Article Summary


Summary: Researcher in this article propose a system called selective and lightweight versioning (SLEEVE) to improve the Hadoop Distribute File System (HDFS) in respect to the errors and bugs caused to it by software and memory corruption. SLEEVES acts as a light weight subsystem approximate data structure that monitors the functioning of the other HDFS subsystems like namespace management. This approach has efficiently solved the issue of fail-silent in HDFS.

Strengths: The proposed system corresponds to 90% of fail-silent errors caused by random memory corruption. The proposed system is also efficient because it does not require a complete reboot, instead it uses micro-recovery which is faster that a complete reboot. The system has the capacity to isolate faulty behaviors within a single node. SLEEVE selectively targets system against errors which contributes to lower system overload. The main strength of the proposed system is that it has the capability to detect silent errors which are otherwise hidden.
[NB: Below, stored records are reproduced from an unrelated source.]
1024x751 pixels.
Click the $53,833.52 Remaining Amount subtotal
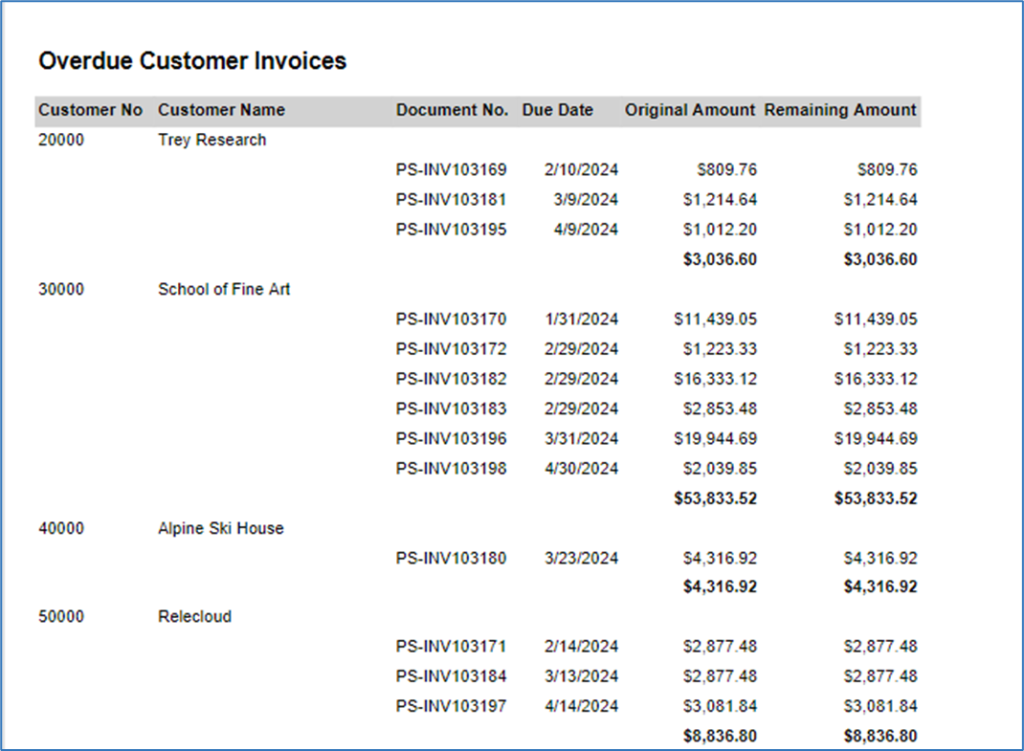875,498
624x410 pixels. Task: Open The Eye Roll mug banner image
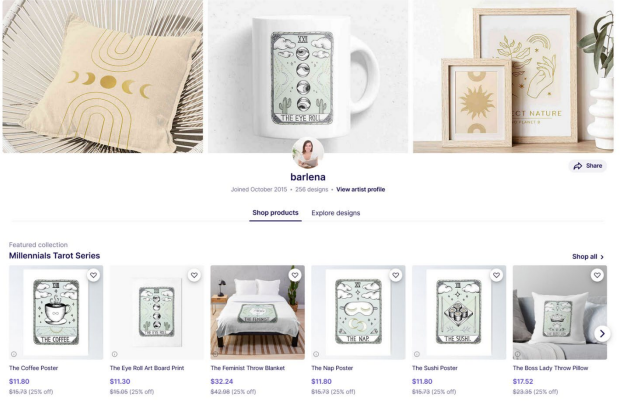pyautogui.click(x=308, y=76)
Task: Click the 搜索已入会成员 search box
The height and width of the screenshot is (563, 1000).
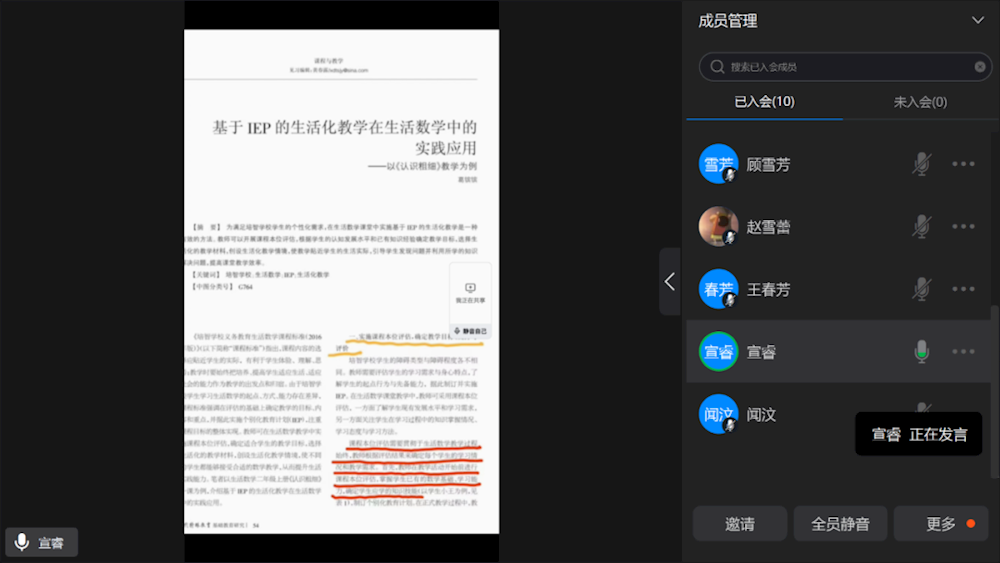Action: (840, 67)
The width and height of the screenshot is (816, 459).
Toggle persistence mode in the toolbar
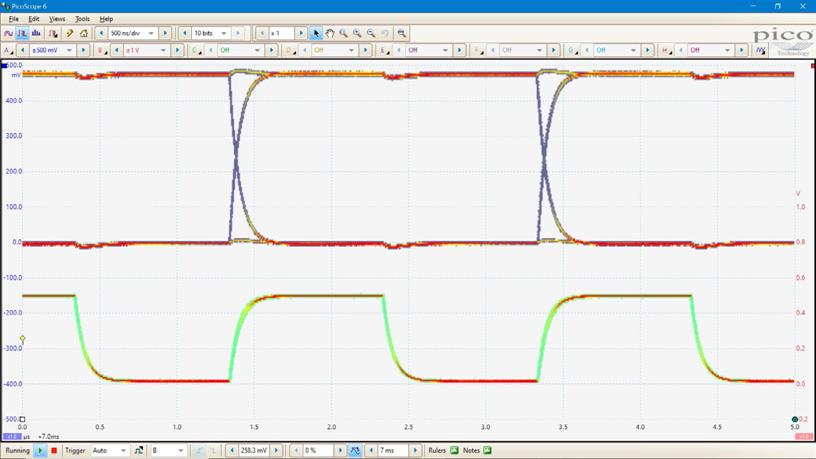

Weaknesses: SLEEVE has not adopted to HDFS only and it is unclear what would be the use of this approach in distributed systems. The proposed system does not guarantee that it won’t trigger recovery action without being required to do so. This is because a lossy compression has be incorporated. SLEEVE is subject to anomalous bit flips and errors.

Questions: How would the SLEEVE approach respond to distributes systems other than HDFS?

How much of the engineering effort would be reduced if the proposed system is implemented in other computer languages than Java, in which it is currently implemented?